Other highlights included Grand Rapids' Connie Wisniewski, who led all pitchers with a 0.96 earned run average. Besides this, Winter and Wisniewski combined for 33 wins a piece, the best ever in league history. In addition, Fort Wayne's Audrey Haine and South Bend's Doris Barr and Betty Luna hurled no-hitters. The only position player to top the .300 mark was Rockford's Dorothy Kamenshek (.316), proving that strong pitching is more important than having hot bats.

For the second consecutive season, one team won both the season title and the championship.

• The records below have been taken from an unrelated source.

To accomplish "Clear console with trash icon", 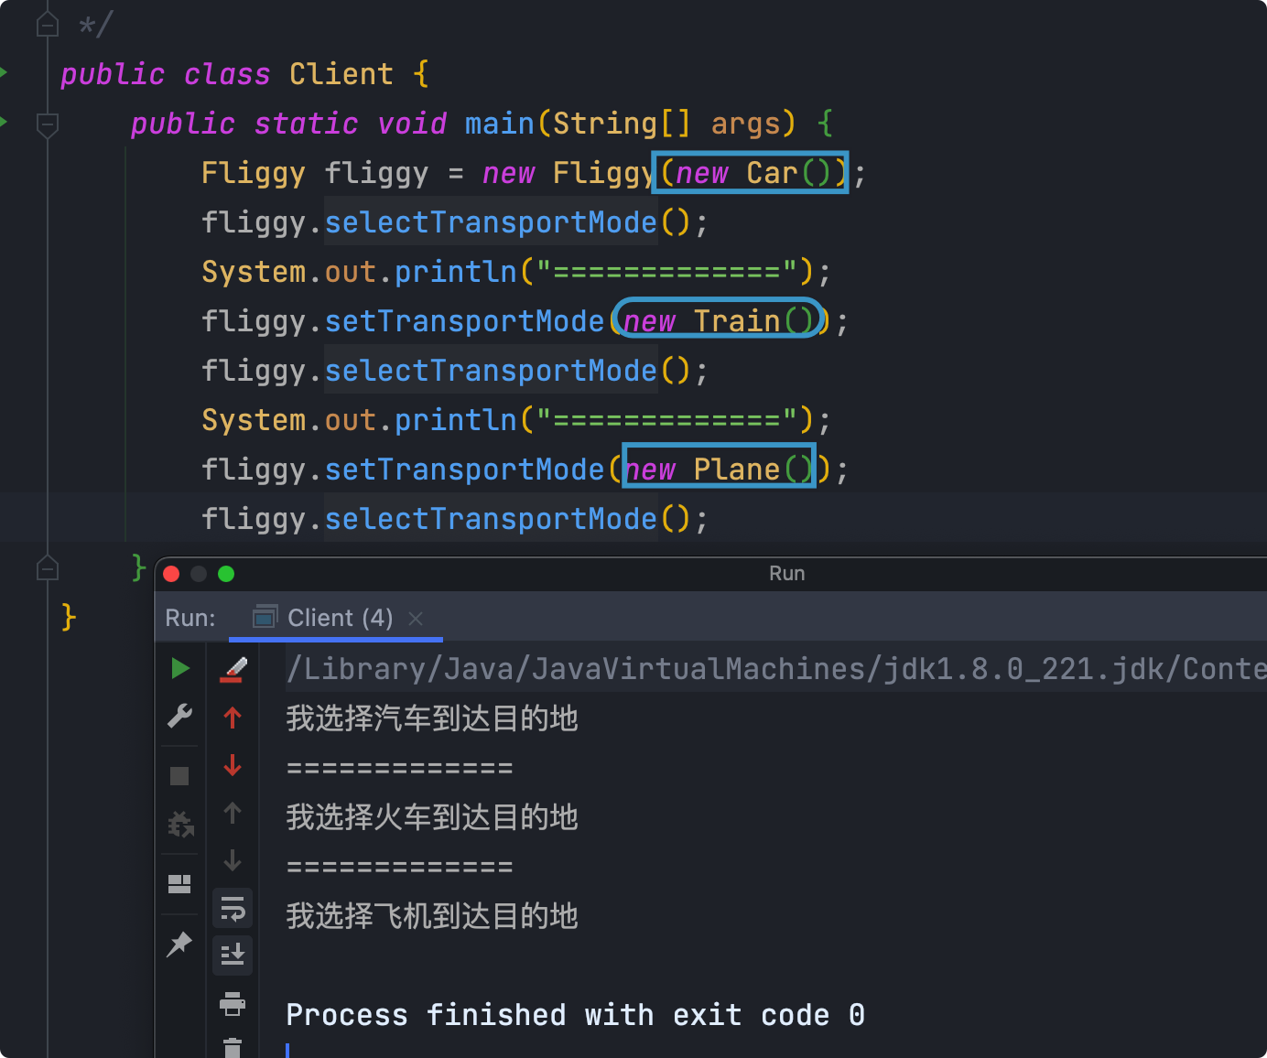I will [233, 1048].
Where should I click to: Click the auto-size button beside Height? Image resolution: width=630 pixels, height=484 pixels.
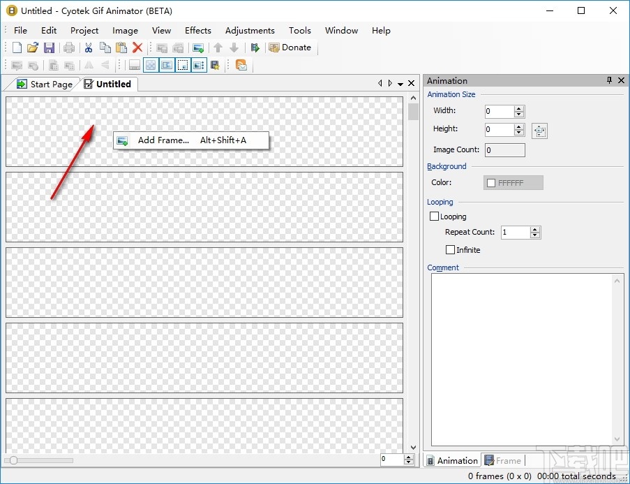(x=539, y=130)
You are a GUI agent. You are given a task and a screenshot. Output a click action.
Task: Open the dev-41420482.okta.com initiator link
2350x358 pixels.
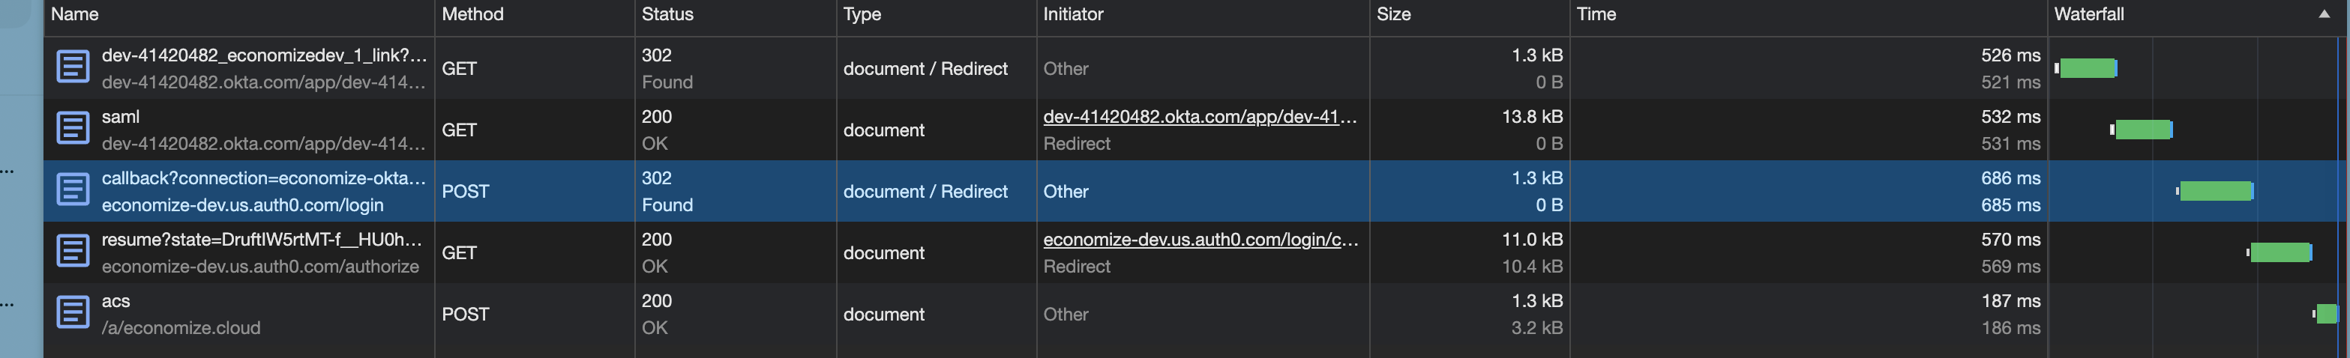1199,117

Racine defeated South Bend in the first round, three games to one, and beat the defending champion Rockford in the best-of-seven series in six games. Racine was led by Winter, who won four games in the two playoffs, including a 15-inning, 1–0 victory in the final game of the Shaugnessy series. The Belles also received offensive support from Sophie Kurys, who batted an average of .372 (16-for-43) in 10 playoff games, while setting a postseason record with 16 stolen bases. Kurys also was honored with the AAGPBL Player of the Year Award, after hit a second-best .286 while leading with 201 stolen bases and 117 runs.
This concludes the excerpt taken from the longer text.